In the text on franchise comics, why does the writer call anything a writer does on a franchise book essentially meaningless?

Document extract.
......
For instance, I read PLANETARY (when it comes out), and have no qualms with it being a superhero book. But it's got a singularity and purity of vision that comes from the creation being inextricably, contractually linked to the creators, and it's telling a single story. If PLANETARY were a Marvel property, we'd have seen a dozen Terry Kavanagh/Igor Kordey fill-in issues by now.
Anything a writer does on a franchise book is essentially meaningless, because it can all be undone in a single stroke: character development can be reversed, characters can come back from the dead, life-altering events can be explained away with pocket universes, robot doubles... all manner of cheats. And in fact a lot of this retconning is driven by the demands of the fans.
That's a horrible stricture for a writer to have to work under, and it's not conducive to good writing. And even on those occasions when excellent work is produced under those restraints, that work can still be rendered invalid in a heartbeat.
......
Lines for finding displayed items
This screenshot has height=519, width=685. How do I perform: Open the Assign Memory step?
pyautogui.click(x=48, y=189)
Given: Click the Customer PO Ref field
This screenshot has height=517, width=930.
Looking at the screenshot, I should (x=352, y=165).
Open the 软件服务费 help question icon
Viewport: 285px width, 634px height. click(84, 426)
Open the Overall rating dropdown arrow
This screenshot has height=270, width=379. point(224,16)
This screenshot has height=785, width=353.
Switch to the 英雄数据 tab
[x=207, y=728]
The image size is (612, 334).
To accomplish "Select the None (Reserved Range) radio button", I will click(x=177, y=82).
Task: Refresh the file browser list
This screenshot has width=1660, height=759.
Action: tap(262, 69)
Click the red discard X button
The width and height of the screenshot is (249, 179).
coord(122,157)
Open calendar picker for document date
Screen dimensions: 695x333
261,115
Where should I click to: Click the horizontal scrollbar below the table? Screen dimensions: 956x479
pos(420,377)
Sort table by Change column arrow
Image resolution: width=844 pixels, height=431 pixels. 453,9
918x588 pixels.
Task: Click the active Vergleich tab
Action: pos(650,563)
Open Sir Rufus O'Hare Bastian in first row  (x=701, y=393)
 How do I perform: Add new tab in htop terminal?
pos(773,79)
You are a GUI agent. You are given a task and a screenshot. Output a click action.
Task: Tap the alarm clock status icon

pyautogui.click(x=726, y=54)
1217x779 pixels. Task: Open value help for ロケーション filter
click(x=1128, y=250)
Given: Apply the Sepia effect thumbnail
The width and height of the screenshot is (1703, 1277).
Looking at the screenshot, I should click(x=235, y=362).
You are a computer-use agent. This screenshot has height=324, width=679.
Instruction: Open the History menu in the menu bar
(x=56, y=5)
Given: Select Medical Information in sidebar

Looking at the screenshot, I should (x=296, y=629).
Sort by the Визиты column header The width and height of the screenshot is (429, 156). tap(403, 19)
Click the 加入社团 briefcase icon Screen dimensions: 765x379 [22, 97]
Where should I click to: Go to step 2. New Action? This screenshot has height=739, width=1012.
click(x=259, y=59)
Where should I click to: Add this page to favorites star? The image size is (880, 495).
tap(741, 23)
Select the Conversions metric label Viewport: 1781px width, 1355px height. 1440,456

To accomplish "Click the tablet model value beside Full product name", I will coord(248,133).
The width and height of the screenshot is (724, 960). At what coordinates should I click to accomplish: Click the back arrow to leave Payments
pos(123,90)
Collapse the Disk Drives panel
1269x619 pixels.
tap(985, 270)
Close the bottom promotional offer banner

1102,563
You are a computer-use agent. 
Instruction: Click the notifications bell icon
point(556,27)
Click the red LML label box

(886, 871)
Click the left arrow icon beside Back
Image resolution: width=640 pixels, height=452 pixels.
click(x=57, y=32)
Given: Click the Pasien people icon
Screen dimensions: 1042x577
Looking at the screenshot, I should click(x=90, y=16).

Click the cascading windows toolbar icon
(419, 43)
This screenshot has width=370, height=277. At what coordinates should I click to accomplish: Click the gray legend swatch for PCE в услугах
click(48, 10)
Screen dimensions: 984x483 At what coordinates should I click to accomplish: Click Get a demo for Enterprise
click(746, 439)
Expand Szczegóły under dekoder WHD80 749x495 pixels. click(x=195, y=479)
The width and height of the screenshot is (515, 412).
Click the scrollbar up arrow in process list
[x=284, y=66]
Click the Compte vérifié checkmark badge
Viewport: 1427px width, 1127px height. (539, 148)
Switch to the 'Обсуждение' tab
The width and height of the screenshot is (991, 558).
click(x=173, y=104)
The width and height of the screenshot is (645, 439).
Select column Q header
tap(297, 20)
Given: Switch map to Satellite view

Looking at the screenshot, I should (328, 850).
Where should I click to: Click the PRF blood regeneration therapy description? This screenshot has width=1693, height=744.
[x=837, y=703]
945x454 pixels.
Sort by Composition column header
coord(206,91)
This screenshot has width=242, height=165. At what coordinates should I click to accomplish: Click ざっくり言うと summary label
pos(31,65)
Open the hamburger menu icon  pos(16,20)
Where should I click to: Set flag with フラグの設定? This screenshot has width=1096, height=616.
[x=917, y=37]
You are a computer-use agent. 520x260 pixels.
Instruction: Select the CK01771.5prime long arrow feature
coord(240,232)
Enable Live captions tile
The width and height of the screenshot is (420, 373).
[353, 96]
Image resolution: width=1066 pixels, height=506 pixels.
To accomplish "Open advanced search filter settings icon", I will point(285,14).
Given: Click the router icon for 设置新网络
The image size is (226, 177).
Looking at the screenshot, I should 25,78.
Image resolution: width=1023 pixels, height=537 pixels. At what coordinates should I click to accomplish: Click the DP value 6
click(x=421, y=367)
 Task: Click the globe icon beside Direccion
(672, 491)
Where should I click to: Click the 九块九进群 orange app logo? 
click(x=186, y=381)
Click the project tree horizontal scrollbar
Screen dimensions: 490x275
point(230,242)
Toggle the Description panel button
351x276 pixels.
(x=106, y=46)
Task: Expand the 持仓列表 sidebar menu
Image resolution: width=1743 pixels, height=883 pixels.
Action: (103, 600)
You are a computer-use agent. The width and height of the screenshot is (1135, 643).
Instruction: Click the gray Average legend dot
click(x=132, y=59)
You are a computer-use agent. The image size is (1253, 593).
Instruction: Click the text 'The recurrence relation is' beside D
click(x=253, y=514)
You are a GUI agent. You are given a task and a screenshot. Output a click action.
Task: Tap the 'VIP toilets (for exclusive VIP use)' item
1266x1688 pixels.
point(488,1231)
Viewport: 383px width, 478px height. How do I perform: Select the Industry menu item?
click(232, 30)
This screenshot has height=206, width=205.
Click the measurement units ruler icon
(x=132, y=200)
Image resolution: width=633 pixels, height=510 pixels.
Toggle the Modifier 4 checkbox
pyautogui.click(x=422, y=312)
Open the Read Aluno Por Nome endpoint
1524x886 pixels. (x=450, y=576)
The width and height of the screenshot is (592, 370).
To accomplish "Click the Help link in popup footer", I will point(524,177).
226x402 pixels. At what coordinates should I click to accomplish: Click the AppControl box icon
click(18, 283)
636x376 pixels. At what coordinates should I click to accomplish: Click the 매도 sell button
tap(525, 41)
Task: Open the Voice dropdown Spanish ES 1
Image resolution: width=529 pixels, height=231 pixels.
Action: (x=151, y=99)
......
Final result. Because all of it can be undone in a single stroke. Character development can be reversed, characters can come back from the dead, and life-altering events can be explained away with pocket universes, robot doubles and other cheats.